Vous pouvez retrouver notre dossier spécial « Eva de Vitray-Meyerovitch » sur : https://consciencesoufie.com/hommage-a-eva-de-vitray-meyerovitch/https://consciencesoufie.com/hommage-…
L’intervention de Marie-Odile Delacour
Deucième partie : Une œuvre bien orientée par Marie-Odile Delacour
Islamologue, dit-on aujourd’hui de cette jeune fille catholique dont la grand-mère anglicane a marqué la vie par sa droiture, épouse d’un juif d’origine balte et entrée en islam dans la cinquantaine. Auteure et traductrice, nous lui devons la traduction en français de l’œuvre de Jalâl al-dîn Rûmî et de Muhammad Iqbal, et des ouvrages de sa main consacrés à une compréhension ésotérique de l’islam.
Au début des années cinquante Eva de Vitray-Meyerovitch a environ quarante ans, elle est administratrice au CNRS où elle occupe le poste de directrice du service des Sciences Humaines, sans en avoir le titre officiel, (on est à la moitié du vingtième siècle, la compétence des femmes est difficilement reconnue…), un vieil ami lui rend visite et cette visite va changer sa vie. Elle le raconte elle-même :
« J’étais dans mon bureau directorial – faussement directorial, mais directorial quand même – lorsque j’ai vu arriver un de mes bons amis que je n’avais pas vu depuis quinze ans. C’était un musulman très connu avec qui j’avais fait du sanscrit autrefois. Entre parenthèses, je garde un souvenir extraordinaire de cette période au cours de laquelle j’ai eu le privilège de dîner aux côtés de Gandhi et de rencontrer des tas de gens passionnants. Parmi eux, il y avait cet ami qui était un étudiant indien, un homme merveilleux, ancien élève d’Einstein.

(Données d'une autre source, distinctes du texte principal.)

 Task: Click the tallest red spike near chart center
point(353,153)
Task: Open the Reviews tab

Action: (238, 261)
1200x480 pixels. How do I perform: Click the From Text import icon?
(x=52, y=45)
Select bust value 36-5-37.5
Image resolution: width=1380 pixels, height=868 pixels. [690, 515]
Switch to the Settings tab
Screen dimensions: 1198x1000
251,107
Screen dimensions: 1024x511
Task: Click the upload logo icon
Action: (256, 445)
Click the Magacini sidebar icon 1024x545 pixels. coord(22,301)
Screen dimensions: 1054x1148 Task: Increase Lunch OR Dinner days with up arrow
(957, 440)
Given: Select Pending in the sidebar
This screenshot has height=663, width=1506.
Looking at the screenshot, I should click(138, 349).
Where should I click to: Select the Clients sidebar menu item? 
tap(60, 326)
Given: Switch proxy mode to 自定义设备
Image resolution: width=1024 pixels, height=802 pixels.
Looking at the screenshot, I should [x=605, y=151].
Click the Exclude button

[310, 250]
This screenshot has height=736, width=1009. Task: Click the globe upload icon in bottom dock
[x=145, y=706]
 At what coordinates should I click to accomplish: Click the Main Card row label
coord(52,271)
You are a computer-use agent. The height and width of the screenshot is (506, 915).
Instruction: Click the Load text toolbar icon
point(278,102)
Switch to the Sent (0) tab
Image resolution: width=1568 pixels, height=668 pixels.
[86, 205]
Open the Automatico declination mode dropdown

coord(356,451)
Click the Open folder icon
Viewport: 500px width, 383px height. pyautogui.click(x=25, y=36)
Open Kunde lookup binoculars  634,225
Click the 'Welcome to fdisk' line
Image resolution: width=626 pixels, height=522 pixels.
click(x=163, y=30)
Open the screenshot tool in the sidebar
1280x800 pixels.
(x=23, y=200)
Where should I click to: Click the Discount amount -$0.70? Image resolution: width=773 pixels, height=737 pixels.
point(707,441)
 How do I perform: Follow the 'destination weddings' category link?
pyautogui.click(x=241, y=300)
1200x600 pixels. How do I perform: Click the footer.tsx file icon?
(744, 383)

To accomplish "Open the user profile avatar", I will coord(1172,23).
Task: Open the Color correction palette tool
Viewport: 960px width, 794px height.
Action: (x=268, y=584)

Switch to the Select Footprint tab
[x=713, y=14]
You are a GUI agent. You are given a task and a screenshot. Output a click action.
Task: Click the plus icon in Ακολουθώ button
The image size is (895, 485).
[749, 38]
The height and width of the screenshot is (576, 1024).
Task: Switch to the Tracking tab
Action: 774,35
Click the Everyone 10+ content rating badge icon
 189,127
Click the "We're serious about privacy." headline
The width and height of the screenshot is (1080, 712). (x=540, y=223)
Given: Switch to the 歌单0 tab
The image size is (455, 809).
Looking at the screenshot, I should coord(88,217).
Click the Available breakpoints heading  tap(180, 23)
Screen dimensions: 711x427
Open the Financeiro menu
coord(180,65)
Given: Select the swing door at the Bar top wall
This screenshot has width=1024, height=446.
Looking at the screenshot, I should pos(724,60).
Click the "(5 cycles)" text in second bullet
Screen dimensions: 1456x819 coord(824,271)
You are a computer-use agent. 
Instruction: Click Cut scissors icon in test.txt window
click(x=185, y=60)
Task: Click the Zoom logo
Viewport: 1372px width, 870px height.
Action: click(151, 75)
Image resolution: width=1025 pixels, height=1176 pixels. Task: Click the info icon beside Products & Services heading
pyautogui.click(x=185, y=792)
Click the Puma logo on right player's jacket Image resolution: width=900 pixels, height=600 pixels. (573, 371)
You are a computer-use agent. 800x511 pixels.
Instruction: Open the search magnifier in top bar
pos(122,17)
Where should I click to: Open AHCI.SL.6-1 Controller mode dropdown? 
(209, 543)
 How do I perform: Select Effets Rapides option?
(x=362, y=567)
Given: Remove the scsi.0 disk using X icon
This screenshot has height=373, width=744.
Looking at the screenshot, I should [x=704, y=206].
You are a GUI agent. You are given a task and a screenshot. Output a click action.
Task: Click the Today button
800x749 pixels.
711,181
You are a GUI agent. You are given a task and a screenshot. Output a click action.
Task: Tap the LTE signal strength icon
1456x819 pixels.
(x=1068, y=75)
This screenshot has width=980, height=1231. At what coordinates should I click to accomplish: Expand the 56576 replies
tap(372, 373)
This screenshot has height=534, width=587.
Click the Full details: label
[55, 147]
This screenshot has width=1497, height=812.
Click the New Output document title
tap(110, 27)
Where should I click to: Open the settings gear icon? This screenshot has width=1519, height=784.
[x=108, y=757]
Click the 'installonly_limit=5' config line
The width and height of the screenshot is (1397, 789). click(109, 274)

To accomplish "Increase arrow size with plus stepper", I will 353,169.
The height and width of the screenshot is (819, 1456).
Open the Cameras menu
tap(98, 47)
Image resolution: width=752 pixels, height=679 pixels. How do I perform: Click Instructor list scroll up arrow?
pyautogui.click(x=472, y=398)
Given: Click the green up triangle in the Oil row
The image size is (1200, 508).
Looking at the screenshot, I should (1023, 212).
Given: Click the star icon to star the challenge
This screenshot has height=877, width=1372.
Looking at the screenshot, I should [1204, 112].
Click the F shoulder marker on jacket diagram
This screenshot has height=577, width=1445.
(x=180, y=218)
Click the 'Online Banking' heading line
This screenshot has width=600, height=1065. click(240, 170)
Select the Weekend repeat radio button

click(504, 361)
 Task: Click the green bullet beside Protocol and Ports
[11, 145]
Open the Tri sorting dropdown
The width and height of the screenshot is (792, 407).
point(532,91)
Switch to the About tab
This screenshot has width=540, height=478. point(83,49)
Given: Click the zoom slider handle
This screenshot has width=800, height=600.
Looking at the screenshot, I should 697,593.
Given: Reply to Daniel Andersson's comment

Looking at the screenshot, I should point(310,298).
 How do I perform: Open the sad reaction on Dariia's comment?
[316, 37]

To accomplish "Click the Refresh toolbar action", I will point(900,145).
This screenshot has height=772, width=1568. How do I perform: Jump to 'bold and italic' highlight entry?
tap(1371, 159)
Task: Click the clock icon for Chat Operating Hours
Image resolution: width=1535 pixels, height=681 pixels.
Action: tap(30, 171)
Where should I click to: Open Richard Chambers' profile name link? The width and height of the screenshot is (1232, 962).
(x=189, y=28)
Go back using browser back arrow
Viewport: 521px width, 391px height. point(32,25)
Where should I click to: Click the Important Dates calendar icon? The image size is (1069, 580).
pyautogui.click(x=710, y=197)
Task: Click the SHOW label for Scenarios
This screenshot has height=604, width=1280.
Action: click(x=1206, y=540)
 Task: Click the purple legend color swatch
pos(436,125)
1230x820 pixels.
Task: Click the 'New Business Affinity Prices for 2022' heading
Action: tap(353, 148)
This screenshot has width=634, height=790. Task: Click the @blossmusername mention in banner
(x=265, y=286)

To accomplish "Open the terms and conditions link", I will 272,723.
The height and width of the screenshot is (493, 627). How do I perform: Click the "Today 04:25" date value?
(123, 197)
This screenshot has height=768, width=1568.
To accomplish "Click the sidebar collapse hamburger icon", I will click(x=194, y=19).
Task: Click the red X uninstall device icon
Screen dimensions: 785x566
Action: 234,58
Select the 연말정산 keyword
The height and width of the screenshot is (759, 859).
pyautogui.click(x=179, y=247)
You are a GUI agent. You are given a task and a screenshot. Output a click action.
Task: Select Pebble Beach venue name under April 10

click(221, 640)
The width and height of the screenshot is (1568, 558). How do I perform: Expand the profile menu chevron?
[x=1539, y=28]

Après son retour en Inde, nous avons continué à nous écrire de temps en temps. J’avais appris qu’il était devenu recteur de l’université d’Islamabad et qu’il avait quatre enfants. Et voici que, soudain, après toutes ces années, je le vois arriver dans mon bureau. Il avait eu beaucoup de mal pour me trouver.
Nous avons longuement parlé. Il devait équiper ses laboratoires et, comme il avait gardé un bon souvenir de la France, il avait voulu lui donner la préférence pour ses commandes. En me quittant, il m’a tendu un petit livre en me disant : « Je sais que vous avez toujours été intéressée par les questions religieuses. Lisez donc ce livre, c’est le grand œuvre de notre grand maître Iqbal. » J’ai dit : « Merci beaucoup, cher ami. » Et j’ai laissé le livre sur ma table où il a été très vite recouvert par des papiers. J’étais vraiment très occupée alors.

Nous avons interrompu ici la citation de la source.